Interest rates are negatively related to FDI. When interest rates (the cost of funds) increase in the economy, it makes it expensive to borrow on the local market. This reflects the fact that foreign capital should be complemented with local resources. The increase in local funds tends to scare away foreign capital. Usually FDI requires that working capital resources should be accessed locally. The result is supported by Dabla-Norris et al. (2010), who established that the higher interest rate disincentivises foreign direct investors.
The country’s openness has a positive effect on FDI at 10% of significance. This implies that the more the country opens up, the more FDI it can attract. Measures such as 51% local content had a negative effect on attracting FDI. The results are supported by Tapera (2016) and Dabla-Norris et al. (2010) who reported a strong positive effect of openness on FDI inflows.
The short-run results show that all the variables – GDP, wage, inflation, interest rate and openness – have a significant effect on FDI into the MS. The equilibrium correction coefficient, estimated to be −0.7531, is highly significant, has the correct sign and implies a fairly high speed of adjustment to equilibrium after a shock. Approximately 75% of disequilibria from the previous year’s shock converge back to the long-run equilibrium in the current year. The regression for the underlying ARDL equation fits well with R-squared of 95% and also passes the diagnostic tests against serial correlation, and functional form misspecification.
Stability test
The stability of the model is tested using the cumulative sum (CUSUM) square. Figure 2 shows that the CUSUM square is within the standard bound with a significance level of 5%. The CUSUM plot shown in Figure 2 obtained from the recursive estimation of the model indicates stability in the coefficients over the sample period for Zimbabwe.

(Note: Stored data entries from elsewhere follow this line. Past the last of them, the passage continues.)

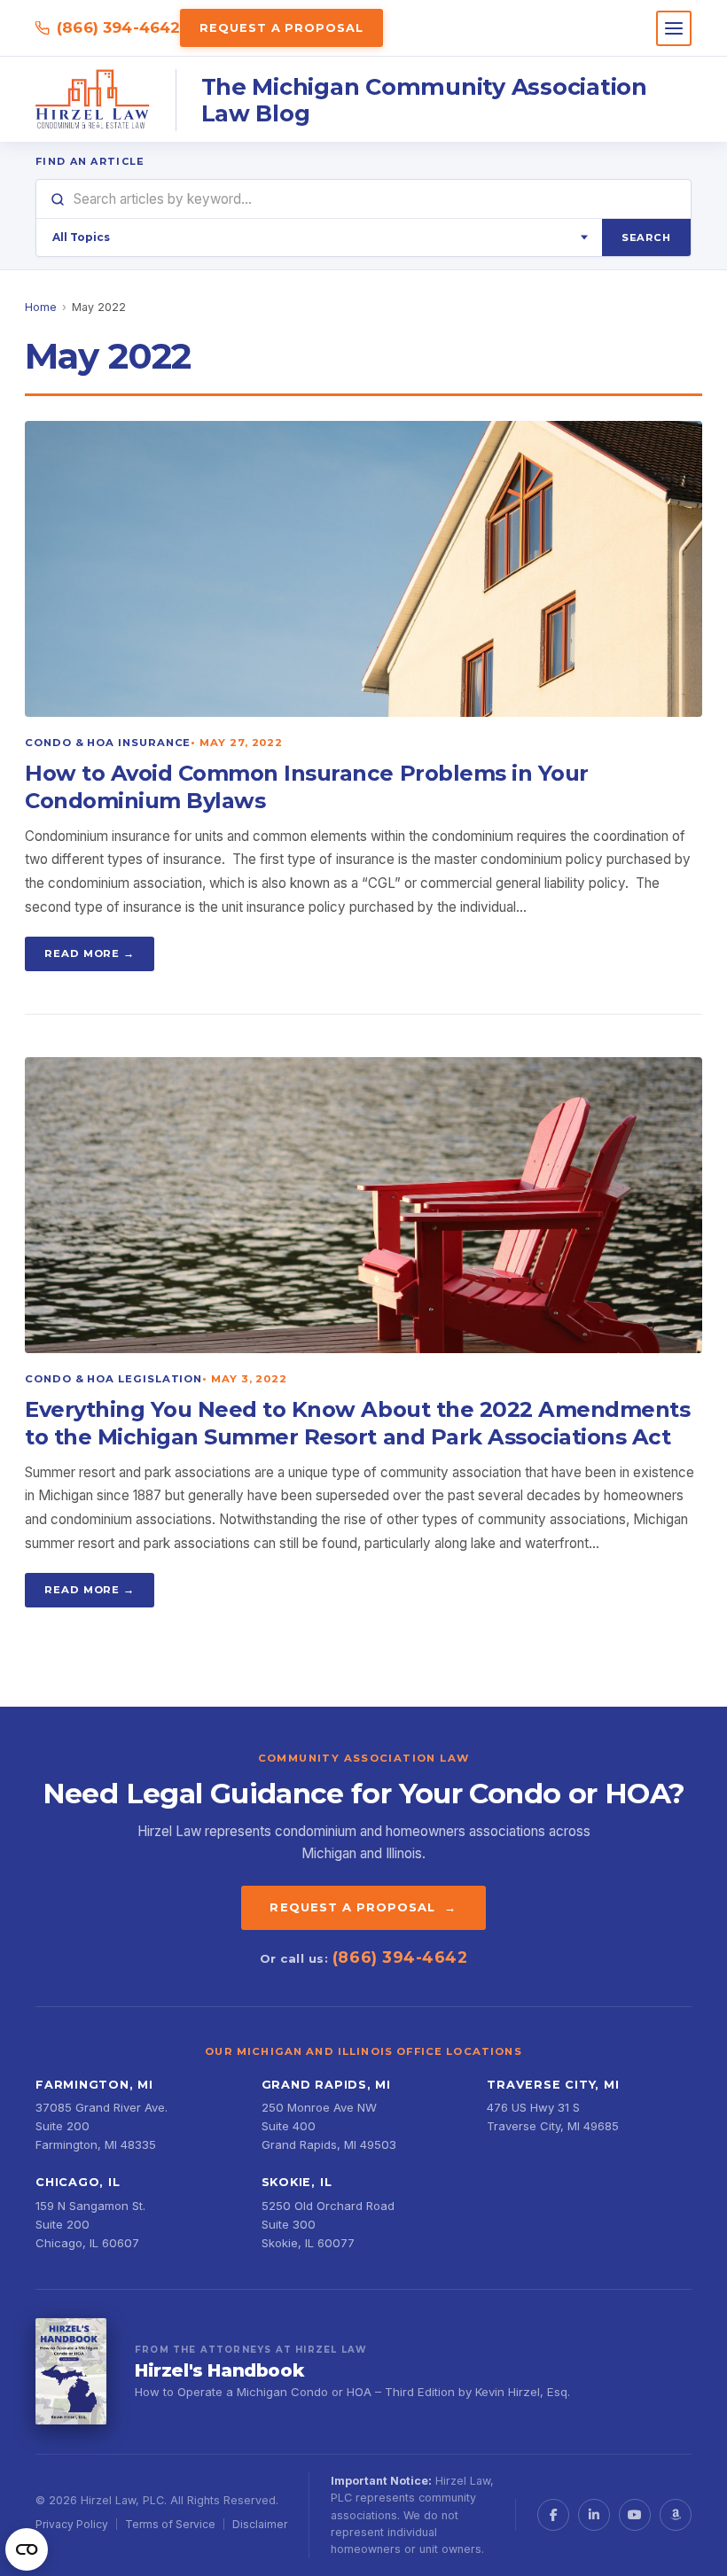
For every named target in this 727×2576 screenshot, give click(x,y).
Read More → (89, 953)
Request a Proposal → (363, 1907)
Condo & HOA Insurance (108, 742)
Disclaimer (259, 2524)
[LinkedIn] (594, 2515)
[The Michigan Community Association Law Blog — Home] (93, 100)
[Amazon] (676, 2515)
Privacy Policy (71, 2524)
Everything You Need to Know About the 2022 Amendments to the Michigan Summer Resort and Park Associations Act (357, 1423)
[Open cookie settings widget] (26, 2549)
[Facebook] (553, 2515)
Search (646, 237)
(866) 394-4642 (118, 27)
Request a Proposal (281, 28)
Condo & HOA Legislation (113, 1379)
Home (41, 307)
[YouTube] (635, 2515)
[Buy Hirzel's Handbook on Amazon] (70, 2371)
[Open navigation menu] (674, 28)
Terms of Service (170, 2524)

Summary and policy recommendation
This study finds GDP growth as one of the main determinants of FDI in the MS in Zimbabwe. The policy recommendation that come out from this is that efforts should be made to boost the level of economic growth in order to attract more foreign investors because economic growth is a catalyst for FDI. The monetary policy should ensure that interest rates are maintained very low to allow local resources to complement FDI. This also applies to the wages that can act as a disincentive to foreign investors if they are maintained at high level. Overall FDI follows markets where the cost of production is low. The government should strive to put in place proper macroeconomic management, policy consistency, fair treatment of all investors and non-arbitrary involvement in foreign firms.
Acknowledgements
Competing interests
The authors declare that they have no financial or personal relationships that may have inappropriately influenced them in writing this article.
Authors’ contributions
All authors contributed equally to this work.
Ethical considerations
This article followed all ethical standards for research without direct contact with human or animal subjects.
Funding information
This research received no specific grant from any funding agency in the public, commercial or not-for-profit sectors.
Data availability
Data sharing is not applicable to this article as no new data were created or analysed in this study.
Disclaimer
The views and opinions expressed in this article are those of the authors and do not reflect the official policy or position of any affiliated agency of the authors.